--- Begin Information shown ---

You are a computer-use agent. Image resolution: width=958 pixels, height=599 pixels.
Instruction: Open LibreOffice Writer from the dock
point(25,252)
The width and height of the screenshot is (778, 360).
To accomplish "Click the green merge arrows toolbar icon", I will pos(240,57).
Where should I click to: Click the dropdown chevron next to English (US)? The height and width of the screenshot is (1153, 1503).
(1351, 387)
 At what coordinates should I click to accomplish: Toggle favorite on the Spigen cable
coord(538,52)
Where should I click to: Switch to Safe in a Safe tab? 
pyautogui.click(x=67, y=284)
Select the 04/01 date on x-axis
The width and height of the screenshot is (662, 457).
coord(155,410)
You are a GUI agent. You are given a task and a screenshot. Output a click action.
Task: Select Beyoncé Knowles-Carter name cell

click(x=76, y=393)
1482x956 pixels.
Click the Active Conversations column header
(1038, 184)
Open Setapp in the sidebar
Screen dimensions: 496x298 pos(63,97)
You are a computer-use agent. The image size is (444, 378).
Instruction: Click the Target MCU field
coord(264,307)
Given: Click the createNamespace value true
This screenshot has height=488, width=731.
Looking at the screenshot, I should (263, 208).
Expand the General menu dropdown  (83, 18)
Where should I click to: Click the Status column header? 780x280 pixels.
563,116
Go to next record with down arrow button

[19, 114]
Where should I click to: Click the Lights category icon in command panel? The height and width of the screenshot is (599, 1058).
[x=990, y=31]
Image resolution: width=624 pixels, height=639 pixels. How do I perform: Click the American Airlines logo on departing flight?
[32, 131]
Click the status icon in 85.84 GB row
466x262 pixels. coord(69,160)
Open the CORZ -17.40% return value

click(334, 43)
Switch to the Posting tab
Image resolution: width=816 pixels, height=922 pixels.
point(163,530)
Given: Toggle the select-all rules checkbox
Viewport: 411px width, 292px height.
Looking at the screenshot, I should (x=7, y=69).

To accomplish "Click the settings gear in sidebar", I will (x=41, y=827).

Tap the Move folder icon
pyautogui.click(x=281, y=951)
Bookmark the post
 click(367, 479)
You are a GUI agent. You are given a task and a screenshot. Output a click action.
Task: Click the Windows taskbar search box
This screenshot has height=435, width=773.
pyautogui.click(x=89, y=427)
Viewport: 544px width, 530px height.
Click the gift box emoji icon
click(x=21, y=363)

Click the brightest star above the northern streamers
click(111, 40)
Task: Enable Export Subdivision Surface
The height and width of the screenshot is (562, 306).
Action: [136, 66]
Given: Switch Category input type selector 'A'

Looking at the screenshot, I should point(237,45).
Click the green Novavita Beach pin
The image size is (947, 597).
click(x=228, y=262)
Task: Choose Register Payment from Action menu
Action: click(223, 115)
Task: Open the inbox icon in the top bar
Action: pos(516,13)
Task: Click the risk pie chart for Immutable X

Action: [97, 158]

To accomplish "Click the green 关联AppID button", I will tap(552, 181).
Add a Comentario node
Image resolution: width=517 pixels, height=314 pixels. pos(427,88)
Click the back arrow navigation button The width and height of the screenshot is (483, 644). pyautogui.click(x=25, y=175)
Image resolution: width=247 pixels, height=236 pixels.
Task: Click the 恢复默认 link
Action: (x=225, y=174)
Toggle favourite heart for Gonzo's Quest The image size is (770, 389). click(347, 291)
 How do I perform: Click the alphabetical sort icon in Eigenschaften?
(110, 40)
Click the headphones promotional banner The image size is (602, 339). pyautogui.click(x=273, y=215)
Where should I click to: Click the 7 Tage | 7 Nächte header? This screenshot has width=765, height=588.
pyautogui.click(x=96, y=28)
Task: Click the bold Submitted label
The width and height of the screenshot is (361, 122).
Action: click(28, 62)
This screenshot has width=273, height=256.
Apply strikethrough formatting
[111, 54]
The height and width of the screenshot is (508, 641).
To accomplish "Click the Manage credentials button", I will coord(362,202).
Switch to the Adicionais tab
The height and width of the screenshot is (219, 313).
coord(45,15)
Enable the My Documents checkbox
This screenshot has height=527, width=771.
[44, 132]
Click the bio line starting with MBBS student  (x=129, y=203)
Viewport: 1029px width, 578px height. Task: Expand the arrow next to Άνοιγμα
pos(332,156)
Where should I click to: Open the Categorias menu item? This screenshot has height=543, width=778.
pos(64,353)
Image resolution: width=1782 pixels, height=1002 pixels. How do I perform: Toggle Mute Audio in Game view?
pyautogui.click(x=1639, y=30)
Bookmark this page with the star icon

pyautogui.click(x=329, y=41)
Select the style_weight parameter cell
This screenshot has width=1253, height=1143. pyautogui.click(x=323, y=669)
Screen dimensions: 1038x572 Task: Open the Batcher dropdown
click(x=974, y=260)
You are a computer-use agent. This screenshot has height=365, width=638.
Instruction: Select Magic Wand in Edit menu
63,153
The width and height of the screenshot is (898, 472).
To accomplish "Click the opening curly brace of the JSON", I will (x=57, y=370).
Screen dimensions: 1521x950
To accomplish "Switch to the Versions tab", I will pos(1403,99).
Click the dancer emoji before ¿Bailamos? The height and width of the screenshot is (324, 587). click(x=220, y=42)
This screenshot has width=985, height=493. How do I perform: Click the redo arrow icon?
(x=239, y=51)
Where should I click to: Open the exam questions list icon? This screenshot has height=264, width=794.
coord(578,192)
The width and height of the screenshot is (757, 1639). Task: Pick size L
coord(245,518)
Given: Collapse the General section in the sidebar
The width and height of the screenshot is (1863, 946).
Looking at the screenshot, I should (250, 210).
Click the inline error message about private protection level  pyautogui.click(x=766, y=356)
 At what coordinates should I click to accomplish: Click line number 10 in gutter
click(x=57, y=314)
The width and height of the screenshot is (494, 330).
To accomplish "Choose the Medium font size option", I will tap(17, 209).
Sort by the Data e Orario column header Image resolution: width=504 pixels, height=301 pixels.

--- End Information shown ---

[The request] Give the listing from the line with "This screenshot has width=985, height=493." up to and including the line with "coord(578,192)" as a two-column CSV with the headers request and answer. Use one row per request, put each field in quotes, and turn any line breaks into spaces.

[Solution to this exercise]
request,answer
"This screenshot has width=985, height=493. How do I perform: Click the redo arrow icon?","(x=239, y=51)"
"Where should I click to: Open the exam questions list icon? This screenshot has height=264, width=794.","coord(578,192)"